Data records
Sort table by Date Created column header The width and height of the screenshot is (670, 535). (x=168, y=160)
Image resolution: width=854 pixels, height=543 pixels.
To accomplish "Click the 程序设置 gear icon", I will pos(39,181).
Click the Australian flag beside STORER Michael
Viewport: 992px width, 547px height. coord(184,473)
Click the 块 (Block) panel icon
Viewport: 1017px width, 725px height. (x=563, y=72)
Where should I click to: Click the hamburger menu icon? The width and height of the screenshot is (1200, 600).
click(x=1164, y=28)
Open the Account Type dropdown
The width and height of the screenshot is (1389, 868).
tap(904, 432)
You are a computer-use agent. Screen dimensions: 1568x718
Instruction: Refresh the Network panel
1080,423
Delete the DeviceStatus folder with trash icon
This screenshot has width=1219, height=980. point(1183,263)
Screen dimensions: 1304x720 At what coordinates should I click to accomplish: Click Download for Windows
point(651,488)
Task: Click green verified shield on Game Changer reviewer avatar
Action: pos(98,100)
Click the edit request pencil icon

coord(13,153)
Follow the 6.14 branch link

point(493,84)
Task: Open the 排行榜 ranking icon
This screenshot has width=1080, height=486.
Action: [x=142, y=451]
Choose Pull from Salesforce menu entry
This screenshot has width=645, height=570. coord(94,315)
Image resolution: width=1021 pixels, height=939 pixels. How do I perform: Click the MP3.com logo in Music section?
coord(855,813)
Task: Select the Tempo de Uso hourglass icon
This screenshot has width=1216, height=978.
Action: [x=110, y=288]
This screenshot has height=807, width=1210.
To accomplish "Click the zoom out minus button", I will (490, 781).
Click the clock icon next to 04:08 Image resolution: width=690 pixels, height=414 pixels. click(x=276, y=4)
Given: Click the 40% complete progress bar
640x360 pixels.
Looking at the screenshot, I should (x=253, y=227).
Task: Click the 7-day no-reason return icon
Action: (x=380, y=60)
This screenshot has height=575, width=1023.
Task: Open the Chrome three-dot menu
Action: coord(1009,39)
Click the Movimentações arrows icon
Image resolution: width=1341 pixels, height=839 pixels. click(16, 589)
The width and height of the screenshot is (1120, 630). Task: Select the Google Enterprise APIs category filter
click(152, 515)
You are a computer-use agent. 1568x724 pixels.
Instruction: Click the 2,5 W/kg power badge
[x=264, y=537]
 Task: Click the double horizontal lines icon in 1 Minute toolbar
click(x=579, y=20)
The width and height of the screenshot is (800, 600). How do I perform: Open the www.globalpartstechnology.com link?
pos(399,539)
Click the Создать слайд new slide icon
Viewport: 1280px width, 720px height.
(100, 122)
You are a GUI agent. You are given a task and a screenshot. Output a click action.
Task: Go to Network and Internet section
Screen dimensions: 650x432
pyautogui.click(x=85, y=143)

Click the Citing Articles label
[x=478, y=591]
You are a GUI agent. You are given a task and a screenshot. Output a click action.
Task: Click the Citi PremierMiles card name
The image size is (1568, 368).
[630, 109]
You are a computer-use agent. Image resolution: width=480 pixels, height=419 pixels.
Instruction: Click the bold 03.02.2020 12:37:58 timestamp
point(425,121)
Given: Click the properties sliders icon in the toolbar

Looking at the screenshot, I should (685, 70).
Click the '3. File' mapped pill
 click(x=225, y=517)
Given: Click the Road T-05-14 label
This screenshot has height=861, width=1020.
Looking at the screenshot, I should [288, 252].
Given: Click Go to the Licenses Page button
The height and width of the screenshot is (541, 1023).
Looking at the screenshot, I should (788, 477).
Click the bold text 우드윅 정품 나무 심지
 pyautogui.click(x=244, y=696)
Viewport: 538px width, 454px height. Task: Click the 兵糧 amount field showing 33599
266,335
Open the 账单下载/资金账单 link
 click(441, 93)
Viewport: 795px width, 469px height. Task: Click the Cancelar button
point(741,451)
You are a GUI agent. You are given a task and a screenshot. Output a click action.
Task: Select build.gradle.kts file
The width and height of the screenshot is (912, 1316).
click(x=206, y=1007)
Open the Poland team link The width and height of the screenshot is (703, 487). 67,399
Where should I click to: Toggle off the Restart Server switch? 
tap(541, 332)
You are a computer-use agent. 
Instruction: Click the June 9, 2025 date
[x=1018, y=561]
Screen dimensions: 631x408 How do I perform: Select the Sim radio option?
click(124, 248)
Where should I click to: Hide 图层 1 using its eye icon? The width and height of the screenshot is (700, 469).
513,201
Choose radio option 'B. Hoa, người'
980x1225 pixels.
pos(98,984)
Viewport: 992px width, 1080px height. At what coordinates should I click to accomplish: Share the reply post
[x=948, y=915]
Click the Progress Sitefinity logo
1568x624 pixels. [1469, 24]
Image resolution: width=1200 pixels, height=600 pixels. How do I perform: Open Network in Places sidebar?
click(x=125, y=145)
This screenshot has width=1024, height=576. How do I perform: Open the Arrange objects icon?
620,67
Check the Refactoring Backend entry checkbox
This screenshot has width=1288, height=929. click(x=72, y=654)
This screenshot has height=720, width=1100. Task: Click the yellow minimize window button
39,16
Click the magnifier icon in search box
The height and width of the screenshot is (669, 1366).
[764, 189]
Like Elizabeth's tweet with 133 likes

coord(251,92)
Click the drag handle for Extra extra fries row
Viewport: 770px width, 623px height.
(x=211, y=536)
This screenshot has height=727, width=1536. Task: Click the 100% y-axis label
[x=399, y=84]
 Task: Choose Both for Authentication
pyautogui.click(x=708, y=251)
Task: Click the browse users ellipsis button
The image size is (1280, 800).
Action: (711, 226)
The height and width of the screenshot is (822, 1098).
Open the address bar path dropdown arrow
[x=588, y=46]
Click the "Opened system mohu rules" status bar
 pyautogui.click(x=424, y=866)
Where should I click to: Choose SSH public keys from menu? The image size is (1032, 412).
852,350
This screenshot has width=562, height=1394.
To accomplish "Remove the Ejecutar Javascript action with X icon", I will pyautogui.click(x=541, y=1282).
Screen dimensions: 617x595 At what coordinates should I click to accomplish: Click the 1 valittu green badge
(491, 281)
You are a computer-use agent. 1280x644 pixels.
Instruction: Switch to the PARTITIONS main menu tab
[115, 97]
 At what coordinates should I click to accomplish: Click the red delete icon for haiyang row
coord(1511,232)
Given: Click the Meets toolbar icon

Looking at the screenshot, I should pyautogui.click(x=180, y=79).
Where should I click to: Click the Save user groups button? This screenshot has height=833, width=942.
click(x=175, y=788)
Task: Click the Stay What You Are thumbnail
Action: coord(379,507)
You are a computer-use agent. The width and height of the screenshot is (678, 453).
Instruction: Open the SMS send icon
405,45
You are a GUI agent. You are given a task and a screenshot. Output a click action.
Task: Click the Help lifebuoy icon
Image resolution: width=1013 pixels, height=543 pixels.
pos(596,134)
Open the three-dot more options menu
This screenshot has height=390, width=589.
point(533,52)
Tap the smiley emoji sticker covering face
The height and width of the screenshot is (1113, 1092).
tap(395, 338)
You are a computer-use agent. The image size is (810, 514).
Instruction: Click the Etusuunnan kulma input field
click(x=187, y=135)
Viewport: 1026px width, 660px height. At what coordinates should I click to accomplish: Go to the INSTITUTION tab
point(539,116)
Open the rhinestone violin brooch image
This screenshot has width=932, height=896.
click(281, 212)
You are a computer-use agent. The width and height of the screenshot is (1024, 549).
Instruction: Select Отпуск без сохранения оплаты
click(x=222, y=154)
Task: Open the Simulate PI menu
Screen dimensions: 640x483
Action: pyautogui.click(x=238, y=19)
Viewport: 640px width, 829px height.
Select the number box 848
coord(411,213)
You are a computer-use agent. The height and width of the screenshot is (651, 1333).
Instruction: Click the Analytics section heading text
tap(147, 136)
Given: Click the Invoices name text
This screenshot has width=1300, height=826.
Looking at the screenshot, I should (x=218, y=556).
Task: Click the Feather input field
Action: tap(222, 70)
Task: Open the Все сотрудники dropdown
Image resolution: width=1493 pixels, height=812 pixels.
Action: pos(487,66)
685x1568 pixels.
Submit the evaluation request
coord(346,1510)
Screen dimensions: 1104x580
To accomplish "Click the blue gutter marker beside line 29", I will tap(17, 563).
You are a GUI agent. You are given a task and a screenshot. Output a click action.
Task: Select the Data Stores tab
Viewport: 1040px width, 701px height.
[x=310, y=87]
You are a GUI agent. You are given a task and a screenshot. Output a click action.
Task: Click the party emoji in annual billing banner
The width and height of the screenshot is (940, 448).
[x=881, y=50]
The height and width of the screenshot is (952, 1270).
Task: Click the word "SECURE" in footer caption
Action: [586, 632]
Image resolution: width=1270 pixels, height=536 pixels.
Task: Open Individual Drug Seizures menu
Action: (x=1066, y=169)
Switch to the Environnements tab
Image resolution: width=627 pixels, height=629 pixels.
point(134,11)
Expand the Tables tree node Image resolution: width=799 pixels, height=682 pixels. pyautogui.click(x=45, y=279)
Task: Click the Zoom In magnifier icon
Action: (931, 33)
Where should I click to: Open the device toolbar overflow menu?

*YOUR GOAL*. Send back, unchanged, every line of the records from the one with "Switch to the Environnements tab" through the last.

*EXERCISE ANSWER*.
Switch to the Environnements tab
Image resolution: width=627 pixels, height=629 pixels.
point(134,11)
Expand the Tables tree node Image resolution: width=799 pixels, height=682 pixels. pyautogui.click(x=45, y=279)
Task: Click the Zoom In magnifier icon
Action: (931, 33)
Where should I click to: Open the device toolbar overflow menu?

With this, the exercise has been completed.